3. Patient-perceived quality goes up
In a sub-sample of 24 sessions where we asked the patient for feedback the next day (again, with explicit consent), the average session rating on a 1-10 scale was 8.7 when the therapist used the live co-pilot vs 7.9 when the post-session flow was used (patients did not know which condition was applied to their session).
This difference, although modest and statistically suboptimal given the sample size, is consistent with the qualitative report from therapists: live-assisted sessions "flowed better" because the clinician was not split between listening and taking notes.
Limitations
We want to be explicit about what this study is not:
- Convenience sample. The 12 therapists are contacts of our personal and professional network. They are not representative of the universe of clinicians.
- Not randomized at the patient level. Each session received both analysis pipelines, but only the live one was experienced as live; the post-session pipeline was simulated retrospectively.
- Suggestion rating by uninvolved clinicians helps with objectivity, but introduces its own judgment bias.
- No comparison with unassisted sessions. We did not measure what happens with sessions where no system is used. That would be the next phase of the study.
- Individual and couples psychotherapy sessions — the findings may not transfer directly to HR contexts (interviews, 1-on-1s, performance reviews), although the short-window hypothesis should apply analogously.
Why we're publishing this now
Two reasons.
First: because the decision to buy a tool for your clinical or HR practice should be based on evidence, not just marketing. There are many tools in this space. Some are good. But the dominant model today is post-session, and our finding is that most of the value of assistance is lost when it is executed only post-session. If you are going to invest time and money in a tool, it is worth having that information before choosing.

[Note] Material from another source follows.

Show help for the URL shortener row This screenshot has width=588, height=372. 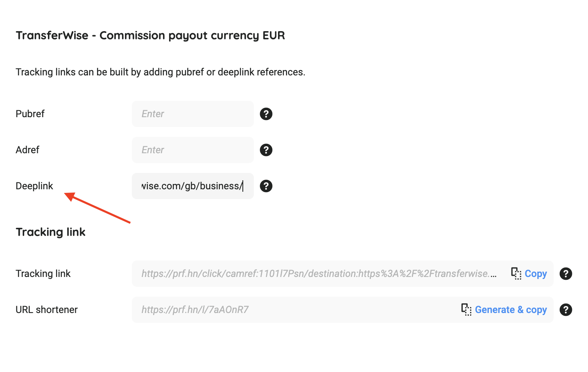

Second: because we want to attract methodological criticism. This study has serious limitations, we have listed them, and we welcome professionals with empirical methodology training telling us what is missing. We are designing a second phase that addresses the detected issues, ideally with an external research group involved. If you want to participate, write to us.
Provisional conclusion
With all caveats, the data from this internal study supports our design hypothesis: live clinical assistance is not a faster version of post-session assistance. It is a qualitatively distinct capability, with effects the post-session flow cannot reproduce.
The 73 percent "too late" is not a latency detail — it is the majority of the value the technology could have delivered, lost to an architectural decision.
That is exactly the decision CauceOS is changing.